Recently, PlayUp announced a partnership with BetSwap. Through BetSwap, bettors have access to bets that are no longer available from sportsbooks. With its newfound funding, PlayUp will have the wherewithal to integrate BetSwap’s service. 

Following in their footsteps 

Similar to PlayUp, DraftKings debuted on the NASDAQ stock exchange in April 2020. And, instead of going through the traditional IPO process — involving expensive investment banks and daunting regulations — DraftKings was acquired by a SPAC. 

A SPAC — sometimes referred to as a blank-check company — raises money with the express purpose of acquiring a private company to take public when it lists itself on the market. Then, when a SPAC acquires a private company, the acquired company becomes public by default.  

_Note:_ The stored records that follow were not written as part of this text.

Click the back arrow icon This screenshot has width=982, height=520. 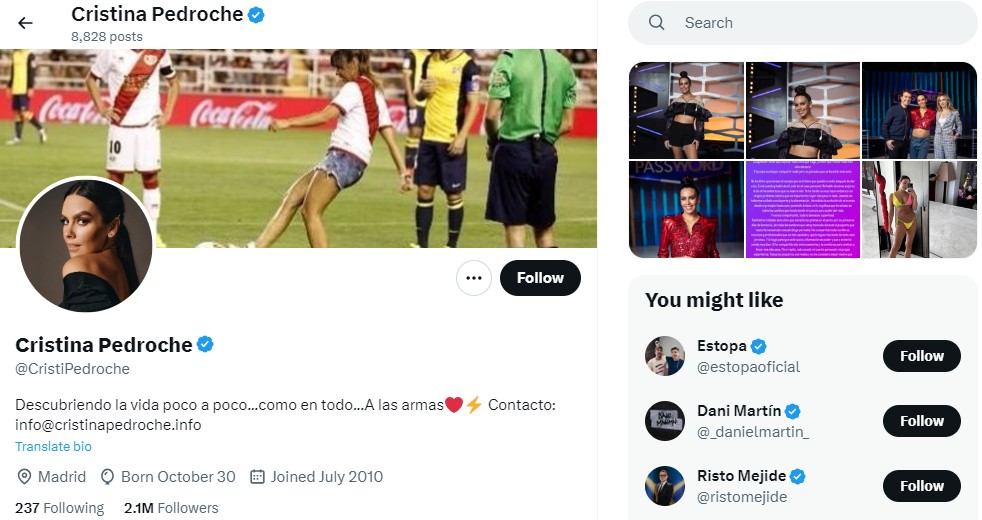pos(25,23)
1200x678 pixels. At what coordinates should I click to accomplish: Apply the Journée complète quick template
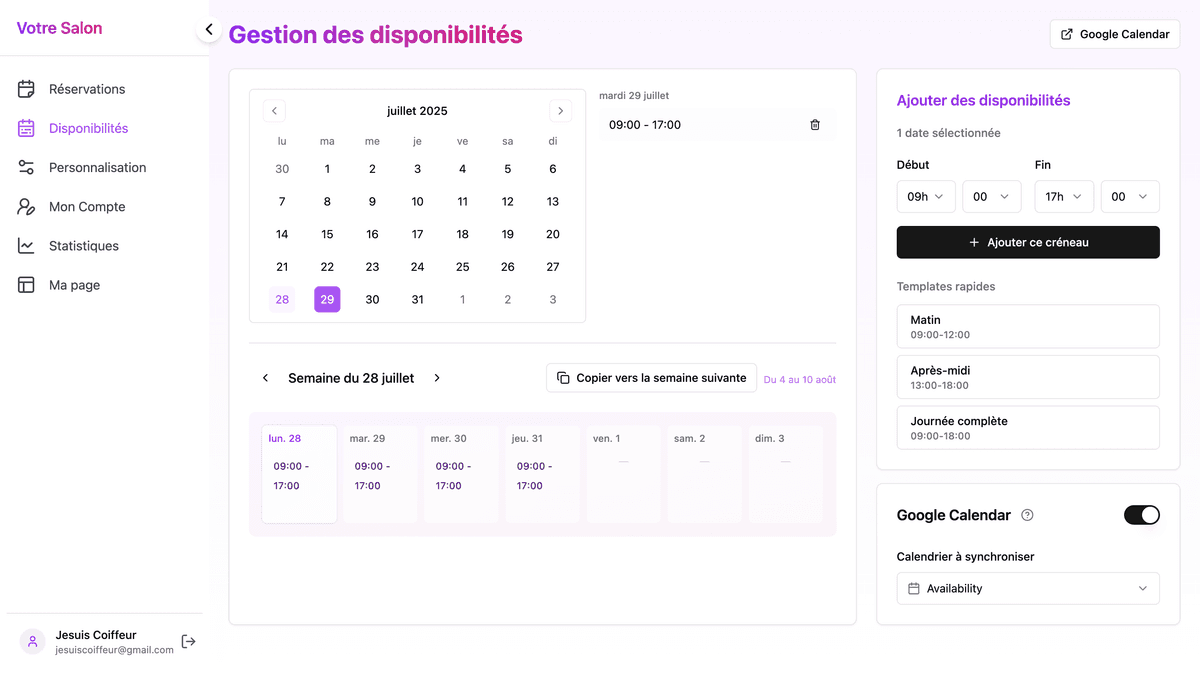(x=1028, y=427)
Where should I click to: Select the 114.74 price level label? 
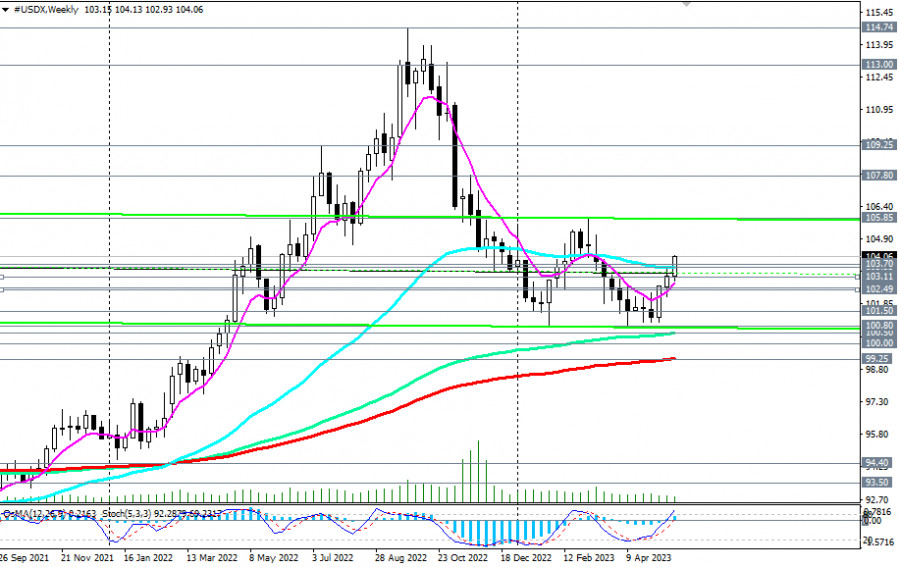(x=878, y=28)
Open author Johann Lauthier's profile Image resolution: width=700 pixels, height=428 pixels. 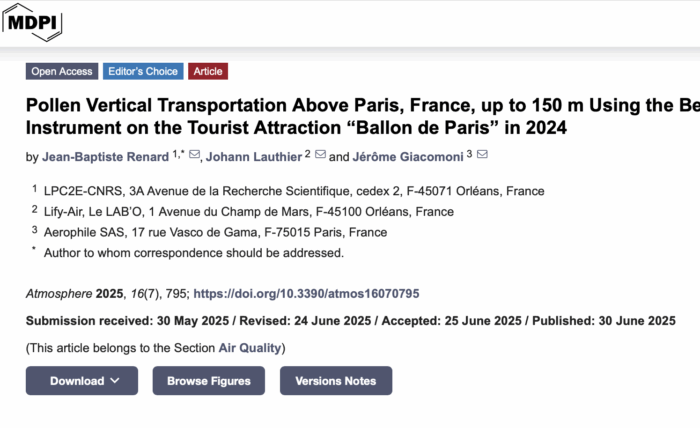click(x=254, y=157)
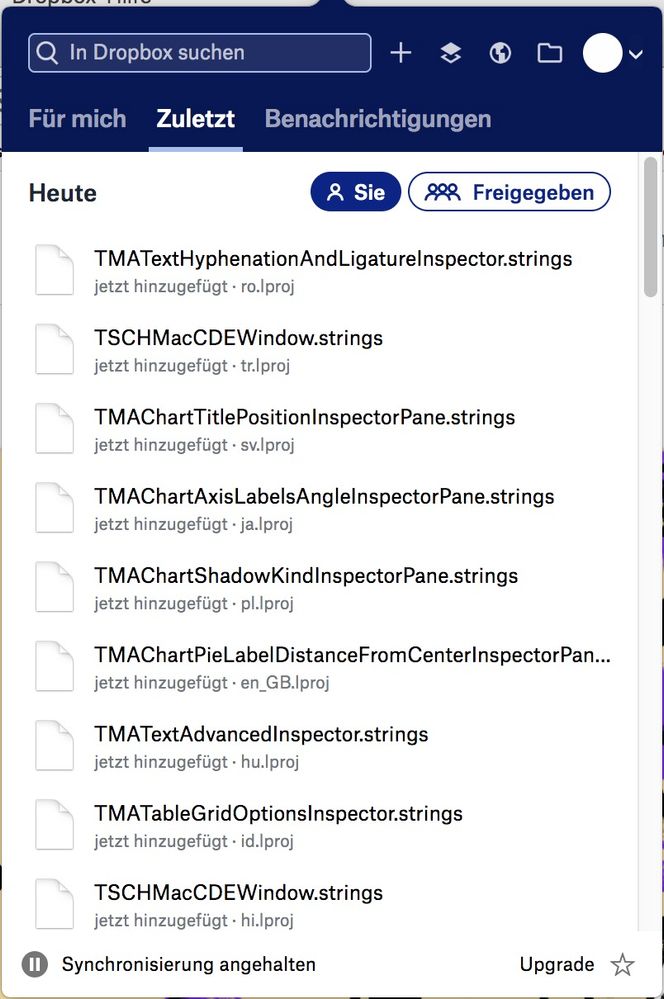Expand the account menu chevron

(636, 54)
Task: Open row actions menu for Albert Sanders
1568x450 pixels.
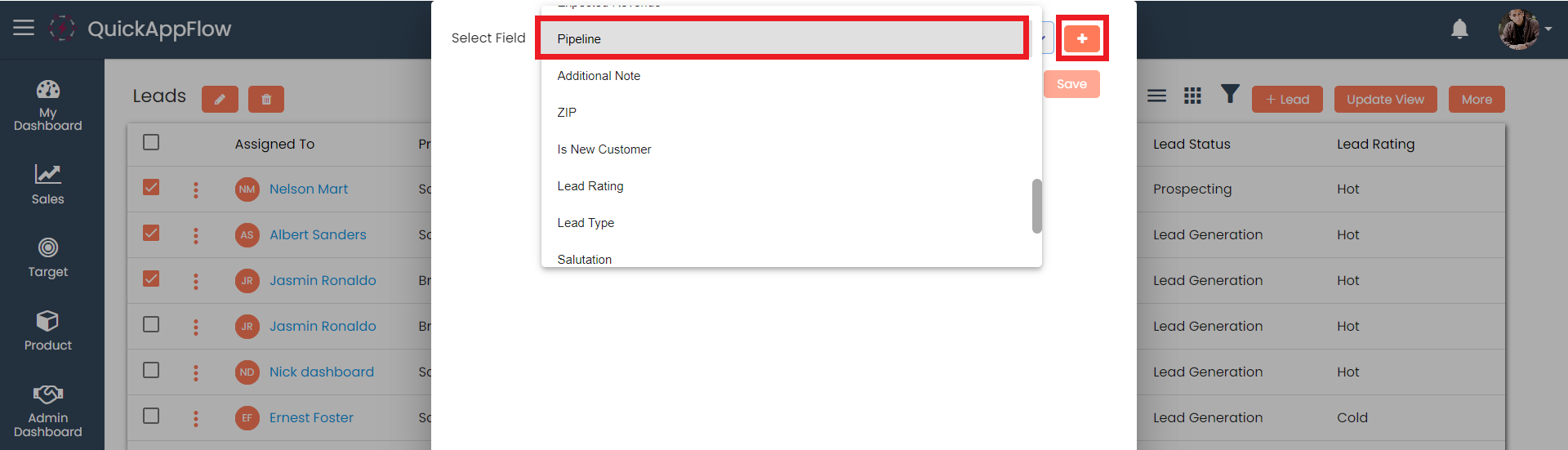Action: point(196,235)
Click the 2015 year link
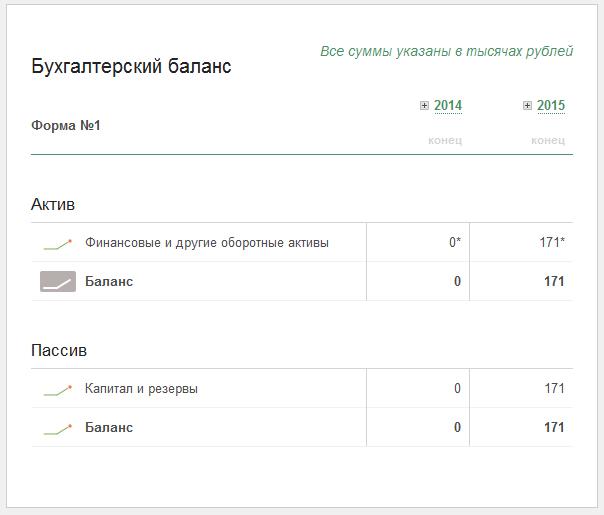The width and height of the screenshot is (604, 515). (551, 106)
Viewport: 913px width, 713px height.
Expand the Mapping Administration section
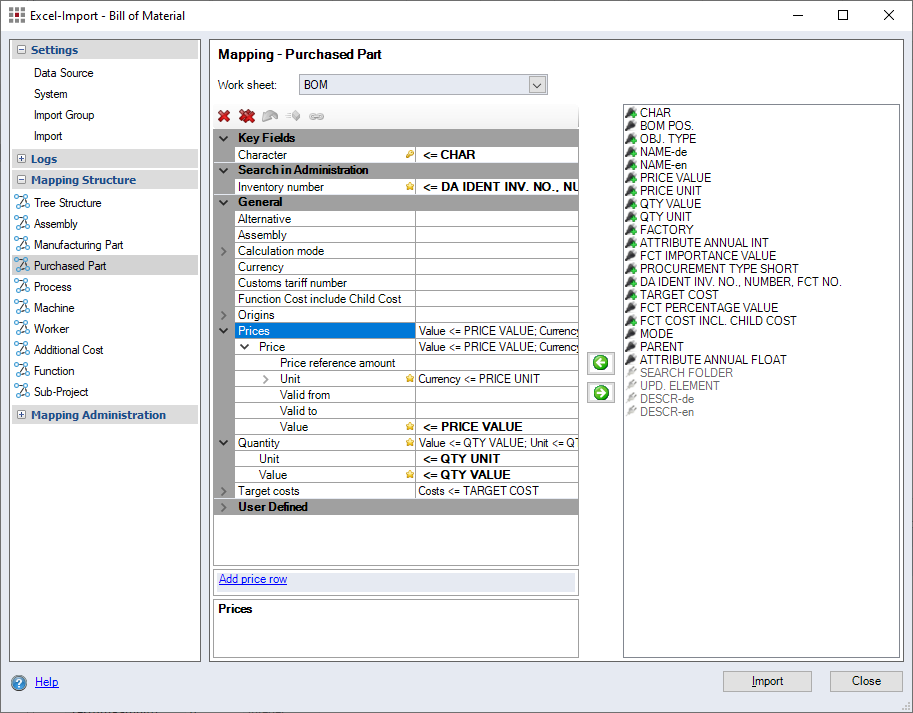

While SPACs were a hot trend during the pandemic, their dealmaking has cooled recently, as rising consumer prices and interest rates have put a damper on stock markets. Last November, for example, a SPAC deal involving WynnBET fell apart.

In 2021, 589 private companies IPO’d through a SPAC. Meanwhile, only 27 companies did the same in the first half of 2022. 

IGAC completed an initial public offering in October 2020 that raised around $300 million.

"The transaction is expected to provide PlayUp with access to fresh capital to continue expanding its vision of a true single destination for the future of online betting," said Christian Goode, CEO of IGAC, in the release.